Eline sazı alanın sürü yaratma peşinde koştuğu bu dijital alemde insanoğlunun merak zaafından yararlanarak yapılan şeye “habercilik” deniyor! Kişisel alanların mahremiyeti bütünüyle ortadan kalkıyor. Mutsuz insanların yaşadığı bir ülke yaratıldı, siyasi yozlaşma, çürümüş bir toplumu destekledi, hani derler ya neresinden tutsanız elinizde kalıyor diye, işte tam da öyle bir düzen var ülkede, Her yerden pis kokular geliyor, fırsatını bulan düzenin zafiyetinden faydalanarak menfaat elde etmeyi öncelik haline getiriyor.
Nitekim ülkeyi yönetenlere yakın menfaat grupları ülkeyi adeta yağmalıyorlar.. Sosyal patlamaların yaşanmaya başladığı, sokakta öfkenin doruklarda yaşandığı, insanlar arasında ayrımcılığı körükleyen ve adil olmayan bu düzenin oluşmasına katkı yapan sığ anlayışın maalesef toplumsal olarak hissettiği bir sorumluluğu yok. Bu ülkenin dürüst politikacılara, cesur savcılara ve ülkesini gerçekten seven bireylere ihtiyacı vardır.
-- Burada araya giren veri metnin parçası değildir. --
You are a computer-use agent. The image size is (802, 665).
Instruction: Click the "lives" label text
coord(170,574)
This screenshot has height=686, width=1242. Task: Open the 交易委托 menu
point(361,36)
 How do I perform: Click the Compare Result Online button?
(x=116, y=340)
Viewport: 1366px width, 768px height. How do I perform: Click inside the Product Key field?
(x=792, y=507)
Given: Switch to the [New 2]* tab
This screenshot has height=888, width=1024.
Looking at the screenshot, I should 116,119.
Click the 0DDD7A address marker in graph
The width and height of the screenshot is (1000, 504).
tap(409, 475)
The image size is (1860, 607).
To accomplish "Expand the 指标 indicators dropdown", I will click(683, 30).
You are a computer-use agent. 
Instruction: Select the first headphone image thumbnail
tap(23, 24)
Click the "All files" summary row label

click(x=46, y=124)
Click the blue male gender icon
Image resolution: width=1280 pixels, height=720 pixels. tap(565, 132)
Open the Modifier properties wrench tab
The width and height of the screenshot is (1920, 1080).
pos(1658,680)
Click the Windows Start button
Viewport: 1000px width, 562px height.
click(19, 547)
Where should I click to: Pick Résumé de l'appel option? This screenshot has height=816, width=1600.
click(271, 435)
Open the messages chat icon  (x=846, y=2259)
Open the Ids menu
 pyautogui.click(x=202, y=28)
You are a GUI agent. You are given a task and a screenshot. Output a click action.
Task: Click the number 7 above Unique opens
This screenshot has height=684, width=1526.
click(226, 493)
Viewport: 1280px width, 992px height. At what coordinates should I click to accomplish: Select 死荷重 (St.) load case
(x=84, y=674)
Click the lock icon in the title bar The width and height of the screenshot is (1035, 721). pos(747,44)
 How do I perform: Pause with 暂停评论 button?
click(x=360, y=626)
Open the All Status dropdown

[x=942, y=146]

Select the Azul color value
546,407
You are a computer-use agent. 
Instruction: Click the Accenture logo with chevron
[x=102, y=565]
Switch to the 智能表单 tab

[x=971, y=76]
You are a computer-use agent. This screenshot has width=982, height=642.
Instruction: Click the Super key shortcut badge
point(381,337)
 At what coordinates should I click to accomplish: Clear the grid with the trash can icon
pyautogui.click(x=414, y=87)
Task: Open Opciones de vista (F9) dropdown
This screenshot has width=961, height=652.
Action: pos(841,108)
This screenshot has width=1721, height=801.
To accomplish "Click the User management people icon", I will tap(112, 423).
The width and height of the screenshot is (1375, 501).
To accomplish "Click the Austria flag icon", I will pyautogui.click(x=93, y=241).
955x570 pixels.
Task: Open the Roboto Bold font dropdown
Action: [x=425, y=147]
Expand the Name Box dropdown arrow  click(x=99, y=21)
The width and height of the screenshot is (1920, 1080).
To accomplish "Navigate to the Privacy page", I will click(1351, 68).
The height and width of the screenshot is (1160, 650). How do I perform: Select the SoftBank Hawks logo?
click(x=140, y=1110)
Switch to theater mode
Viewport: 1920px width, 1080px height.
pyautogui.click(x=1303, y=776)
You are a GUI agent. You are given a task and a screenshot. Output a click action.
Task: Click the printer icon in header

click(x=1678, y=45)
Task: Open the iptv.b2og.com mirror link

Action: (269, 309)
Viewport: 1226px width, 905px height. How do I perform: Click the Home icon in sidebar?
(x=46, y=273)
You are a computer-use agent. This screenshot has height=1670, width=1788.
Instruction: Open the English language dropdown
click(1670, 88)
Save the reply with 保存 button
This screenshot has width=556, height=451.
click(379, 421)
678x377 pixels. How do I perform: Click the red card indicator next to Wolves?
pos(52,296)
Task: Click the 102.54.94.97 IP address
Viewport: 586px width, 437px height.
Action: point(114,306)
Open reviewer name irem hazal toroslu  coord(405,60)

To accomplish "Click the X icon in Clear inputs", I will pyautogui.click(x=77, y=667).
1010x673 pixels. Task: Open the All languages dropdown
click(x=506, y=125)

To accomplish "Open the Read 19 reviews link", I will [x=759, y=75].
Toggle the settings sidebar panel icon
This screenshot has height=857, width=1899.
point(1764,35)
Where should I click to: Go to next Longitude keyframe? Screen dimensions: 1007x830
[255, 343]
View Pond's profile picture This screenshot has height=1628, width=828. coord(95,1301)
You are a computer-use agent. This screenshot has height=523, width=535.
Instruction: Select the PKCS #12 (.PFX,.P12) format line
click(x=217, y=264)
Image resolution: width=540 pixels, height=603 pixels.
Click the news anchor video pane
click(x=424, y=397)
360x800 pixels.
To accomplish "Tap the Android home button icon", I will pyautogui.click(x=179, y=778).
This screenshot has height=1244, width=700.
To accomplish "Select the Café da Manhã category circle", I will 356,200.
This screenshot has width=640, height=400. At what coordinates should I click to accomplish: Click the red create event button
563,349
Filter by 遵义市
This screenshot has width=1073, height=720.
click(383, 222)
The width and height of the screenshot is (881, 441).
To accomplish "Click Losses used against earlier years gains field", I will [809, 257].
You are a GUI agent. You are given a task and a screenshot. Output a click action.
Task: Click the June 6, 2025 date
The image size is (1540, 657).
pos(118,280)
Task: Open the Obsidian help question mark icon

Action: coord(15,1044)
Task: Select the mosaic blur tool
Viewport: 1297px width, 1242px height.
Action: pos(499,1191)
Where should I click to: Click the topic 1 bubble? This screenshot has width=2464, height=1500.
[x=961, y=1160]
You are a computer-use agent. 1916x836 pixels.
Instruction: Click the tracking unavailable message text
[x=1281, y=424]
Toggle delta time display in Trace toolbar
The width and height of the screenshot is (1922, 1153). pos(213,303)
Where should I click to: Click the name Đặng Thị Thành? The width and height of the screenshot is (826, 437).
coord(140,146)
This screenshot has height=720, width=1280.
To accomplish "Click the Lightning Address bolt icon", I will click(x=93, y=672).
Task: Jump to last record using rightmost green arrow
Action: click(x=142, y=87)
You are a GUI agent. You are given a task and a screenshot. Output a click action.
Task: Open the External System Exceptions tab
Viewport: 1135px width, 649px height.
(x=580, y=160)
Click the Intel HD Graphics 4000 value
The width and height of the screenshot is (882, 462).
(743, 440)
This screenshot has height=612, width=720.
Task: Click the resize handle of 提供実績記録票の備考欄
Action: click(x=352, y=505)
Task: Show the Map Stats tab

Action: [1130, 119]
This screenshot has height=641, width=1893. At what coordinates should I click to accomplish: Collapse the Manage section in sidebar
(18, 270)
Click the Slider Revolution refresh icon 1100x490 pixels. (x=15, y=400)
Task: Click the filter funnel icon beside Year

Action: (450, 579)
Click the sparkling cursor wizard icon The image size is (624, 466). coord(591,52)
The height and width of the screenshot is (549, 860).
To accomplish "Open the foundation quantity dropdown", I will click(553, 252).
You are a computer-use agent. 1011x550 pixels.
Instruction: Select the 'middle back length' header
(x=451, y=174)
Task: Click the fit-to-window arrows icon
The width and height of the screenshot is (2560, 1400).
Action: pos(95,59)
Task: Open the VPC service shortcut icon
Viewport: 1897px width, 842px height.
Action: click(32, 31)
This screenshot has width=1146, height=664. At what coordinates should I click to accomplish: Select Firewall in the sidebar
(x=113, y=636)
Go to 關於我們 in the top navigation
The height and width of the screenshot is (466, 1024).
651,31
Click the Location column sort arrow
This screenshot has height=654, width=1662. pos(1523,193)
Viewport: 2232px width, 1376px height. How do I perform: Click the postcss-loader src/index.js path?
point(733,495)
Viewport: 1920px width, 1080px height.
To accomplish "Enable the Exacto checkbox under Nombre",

Özellikle ülkeki yönetim kadroları oluşturulurken işinin ehli hukukçulara,sosyal bilimcilere ve psikologlara bu yönetim kadrolarında yer verilmeli ki ülkemizdeki bu şiddetin temeli, bu öfke kültürünü normalleştirmeye çalışan zihniyeti bilimsel yöntemlerle bertaraf edebilelim.